Teachers Unions Question TSC Promotion Method for 14000 Teachers
Teachers Unions Question TSC Promotion Method for 14000 Teachers. Teachers and their unions have had differing opinions about the most recent promotions made by the Teachers Service Commission (TSC).
While many instructors were thrilled to gain recognition and move up in their careers, several were disappointed to learn that their applications had been rejected.
The promotion procedure has highlighted the difficulties in career advancement in the educational field, leading to a closer look at the selection criteria and more openness in decision-making.
According to the promotion process sources, the promoted teachers moved up from job group B5 to D5. As TSC had posted job openings for numerous administrative positions earlier in the year, these promotions were accompanied by interviews.
The purpose of these openings, which resulted from natural attrition, was to strengthen administrative capabilities within educational institutions.
Union Viewpoints and Responses
Both the Kenya Union of Post-Primary Education Teachers (Kuppet) and the Kenya National Union of Teachers (Knut) have made a point of criticizing the promotions.
Collins Knut Secretary-General Henry Oyuu expressed appreciation for the advancements while emphasizing the need for a fair distribution of funds.
Oyuu demanded that the leftover monies be used to pay for promotions because he understood that teachers have a protracted wait for career advancements.
The secretary of Knut’s Mombasa section, Dan Aloo, expressed appreciation for the promotions but emphasized the high bar.
Although substantial, he noted that the number of promoted teachers represented a relatively modest portion of the total teaching employment.
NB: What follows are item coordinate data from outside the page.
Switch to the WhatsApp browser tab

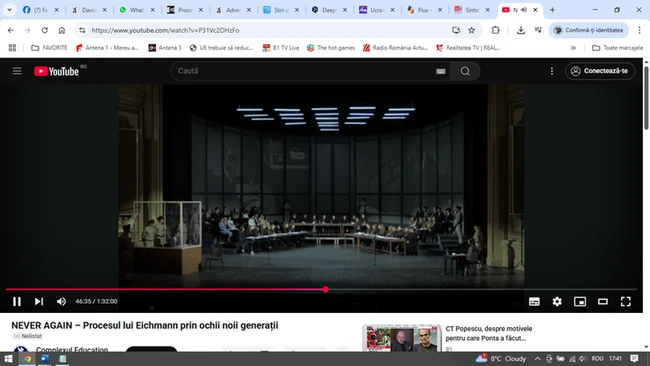(x=132, y=10)
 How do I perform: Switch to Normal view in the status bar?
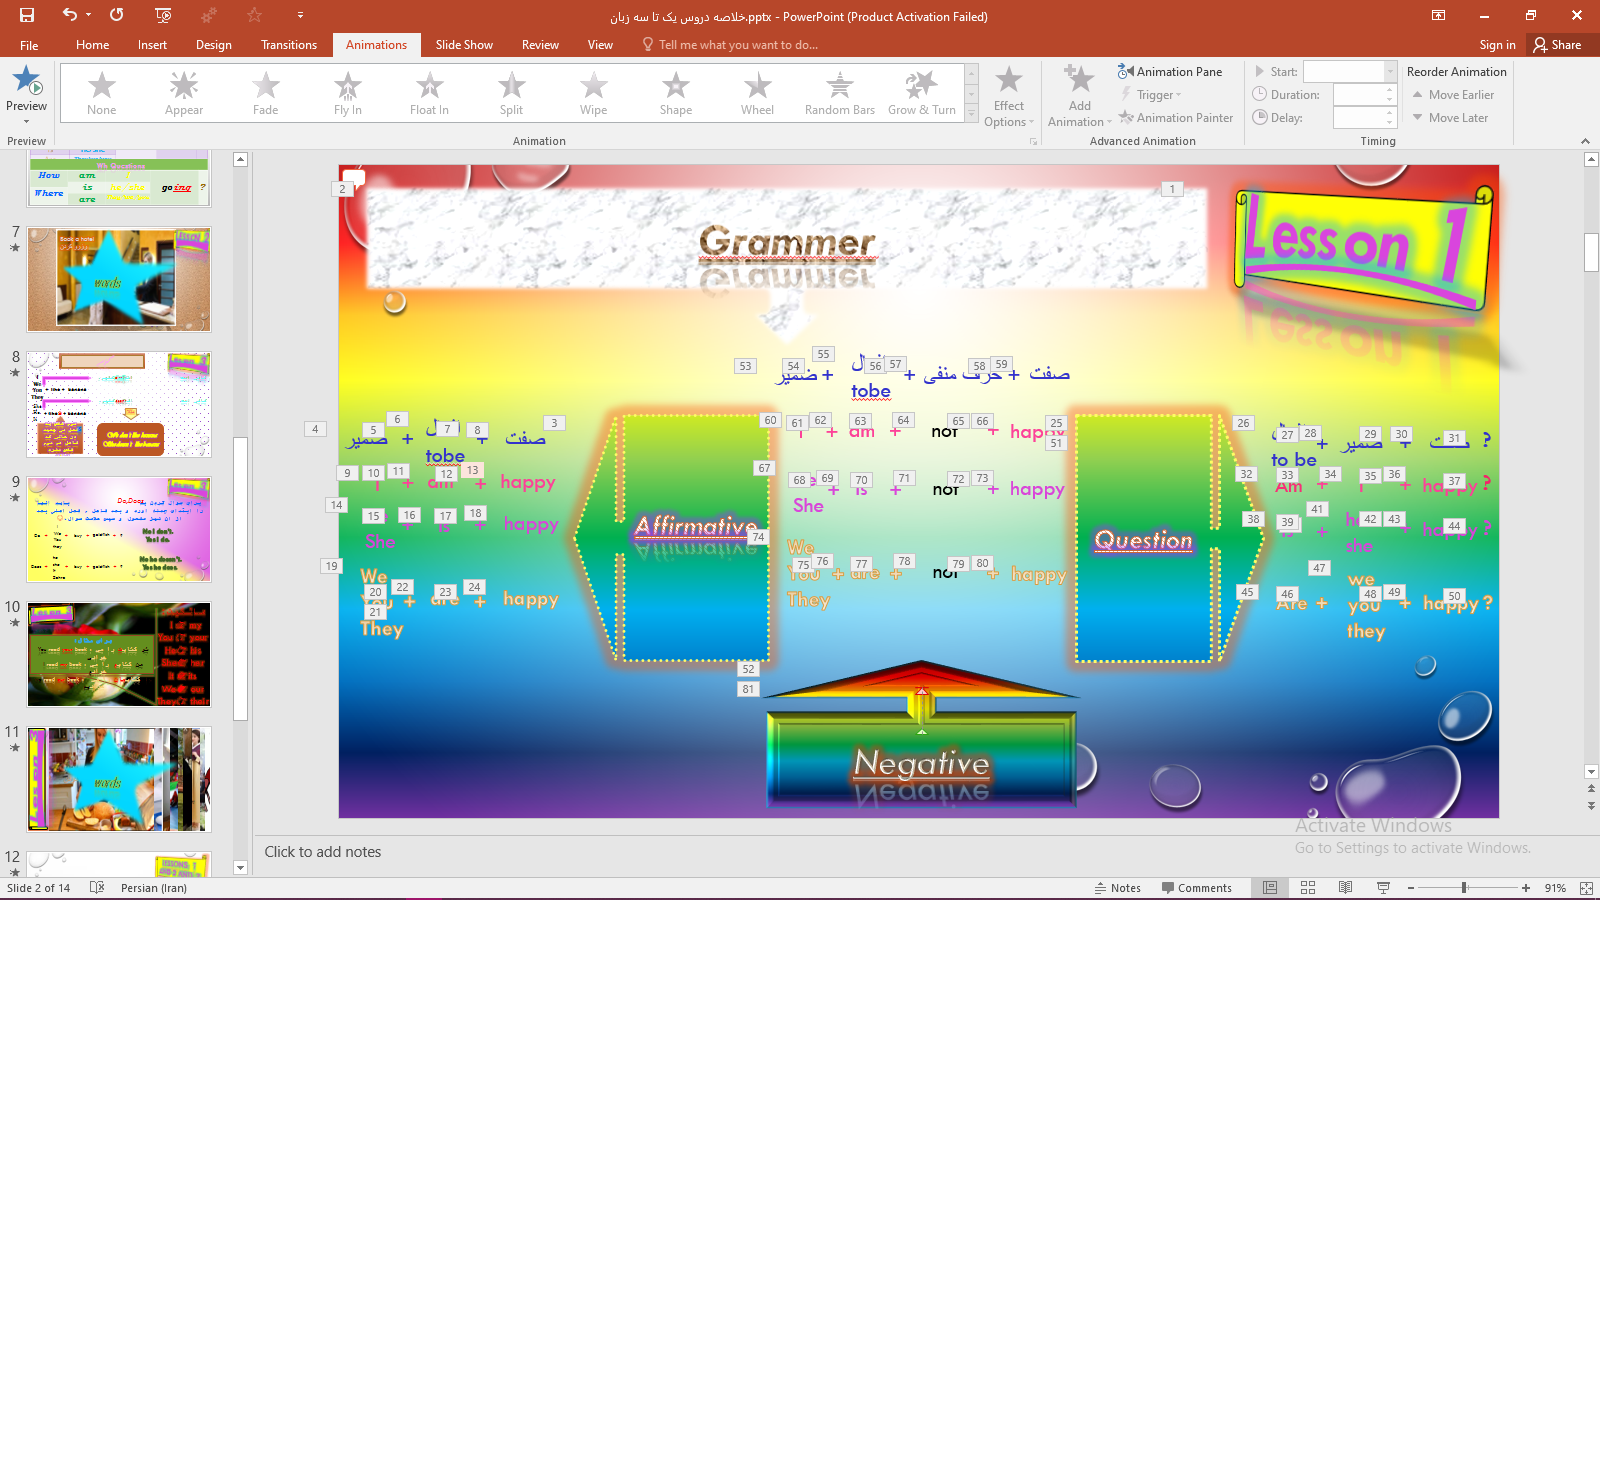pos(1270,888)
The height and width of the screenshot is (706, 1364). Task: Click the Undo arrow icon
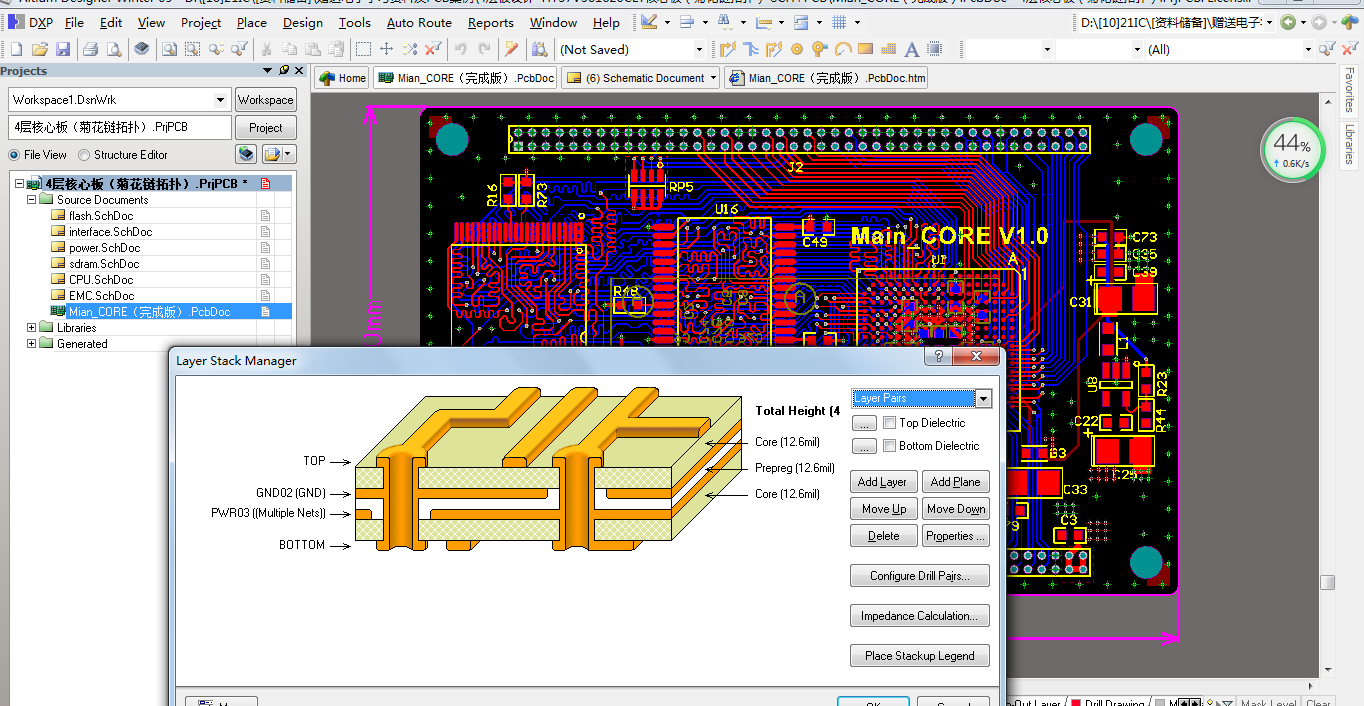[x=460, y=49]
Aloo also emphasized the importance of honoring teachers’ efforts in putting into practice crucial educational policies like the competency-based curriculum and the 100% transition policy.
During conversations with TSC representatives, Kuppet Secretary-General Akello Misori stated the union’s desire to seek clarification on the promotion procedure.
In order to resolve teachers’ concerns and guarantee fair treatment, Misori emphasized the significance of the collective bargaining agreement.
Transparency Is Required
Teachers and their unions have repeatedly expressed concern about the promotion criteria’s lack of transparency and clarity. Many educators who got regret letters have demanded to know how the promotions were given out.
Several people have proposed that the National Assembly step in and demand a thorough dissection of the promotion allotment. Teachers continue to complain that the employer is preventing them from moving further in their careers, so the promotion of teachers has remained a difficult topic.
Teachers who believe their commitment to the profession is not given enough credit are further displeased by the allocation of only Sh1 billion for promotions, despite the TSC’s request for Sh2.2 billion.
TSC has encountered numerous obstacles in its efforts to fill senior administration positions. Due to a dearth of eligible applicants, the commission has forced to repeatedly re-post jobs.
Teachers contend that stagnation within the same job grades has contributed to the lack of qualified applicants, while TSC attributed this problem to a lack of qualified candidates.
The main themes that emerge from these responses are the demand for greater transparency in the selection processes and the demand for more equitable distributions.
The voices of teachers, unions, and education officials continue to be crucial in forming a more inclusive and informed approach to career advancements and administrative appointments as the education sector struggles to overcome these obstacles.
Ultimately, cultivating a motivated and committed educator community depends on encouraging a feeling of fairness, transparency, and acknowledgment within the teaching profession.